The state of string interpolation
Steven Schveighoffer
schveiguy at gmail.com
Thu Dec 6 23:33:13 UTC 2018
On 12/6/18 6:05 PM, o wrote:
> On Thursday, 6 December 2018 at 22:53:26 UTC, Paul Backus wrote:
>> On Thursday, 6 December 2018 at 22:34:14 UTC, o wrote:
>>> Just think how much nicer this is (lowering to a string):
>>> `foo(i"My name is $name");`
>>>
>>> Compared to this (lowering to a tuple, requiring a conversion to a
>>> string):
>>> ```
>>> import std.conv: text;
>>> foo(text(i"My name is $name"));
>>> ```
>>
>> You can write `foo` in such a way that the user never has to manually
>> insert a call to `text`:
>>
>> void foo(string s)
>> {
>> // do whatever
>> }
>>
>> void foo(Args...)(Args args)
>> {
>> import std.conv: text;
>> foo(text(args));
>> }
>>
>> In fact, you can even encapsulate this pattern in a mixin:
>>
>> template interpArgs(alias fun)
>> {
>> import std.format: format;
>>
>> enum interpArgs = q{
>> auto %1$s(Args...)(Args args)
>> {
>> import std.conv: text;
>> return %1$s(text(args));
>> }
>> }.format(__traits(identifier, fun));
>> }
>>
>> mixin(interpArgs!foo);
>
> I think that this just further proves my point.

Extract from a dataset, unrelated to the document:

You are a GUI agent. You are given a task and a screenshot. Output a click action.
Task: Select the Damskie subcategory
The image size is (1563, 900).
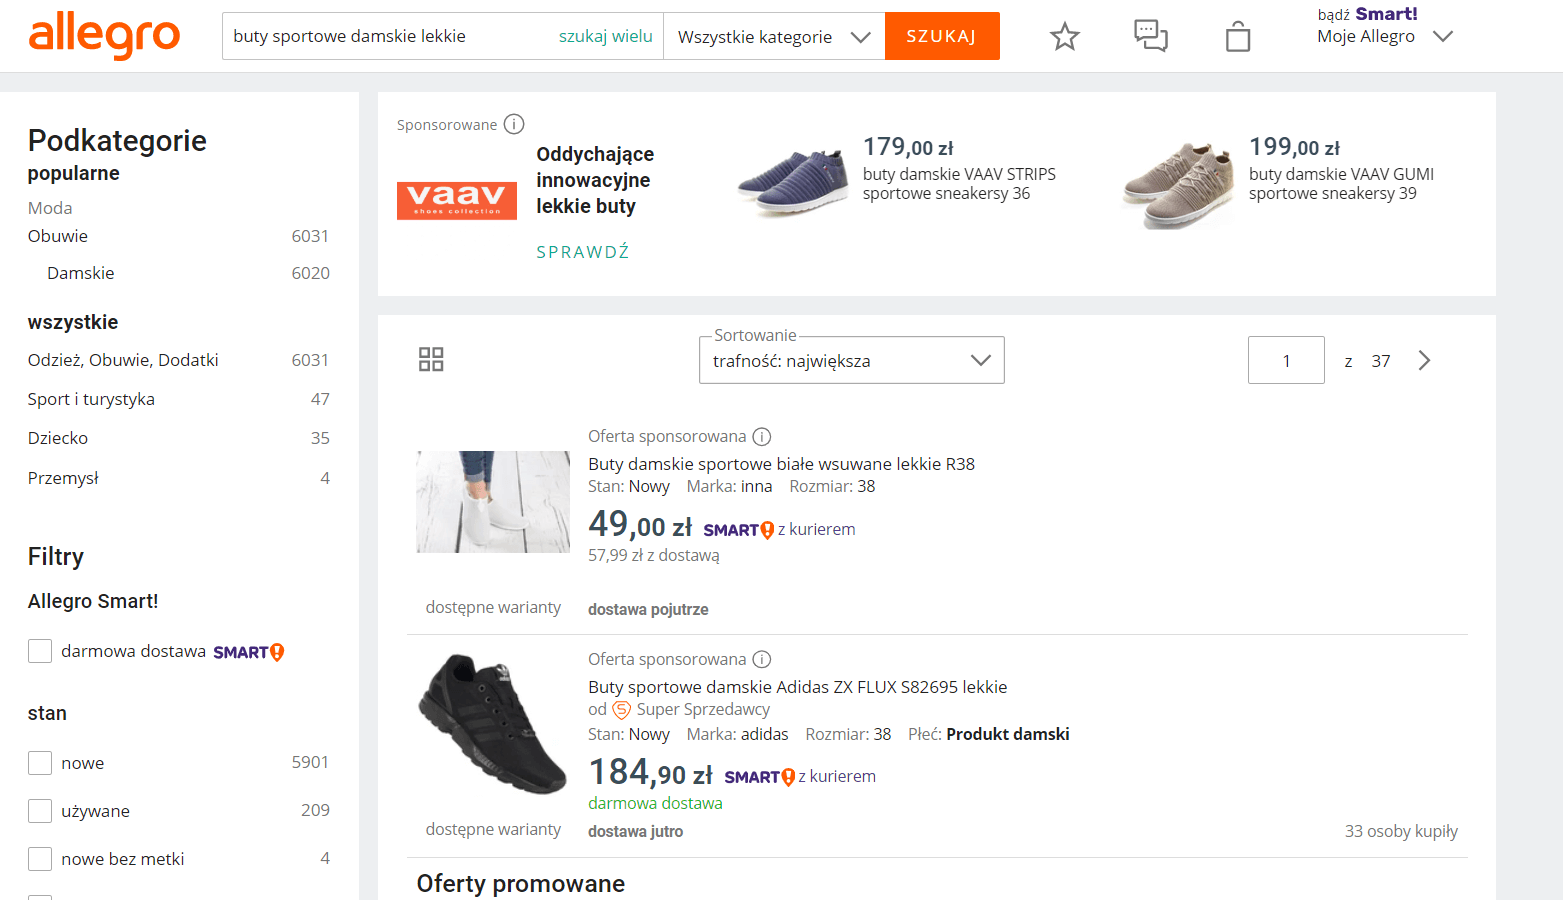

In order use an
> interpolated string as a real string, you ended up going back down this
> rabbit-hole of mixins/libraries/templetes. There would be no need for
> this if `foo(i"a is $a)` was the same as `foo("a is 12")`.
But it's not. It's foo("a is " ~ a.to!string);
I'd rather the allocation(s) be explicit.
foo(i"a is $a".text)
looks good to me, and solves the problem.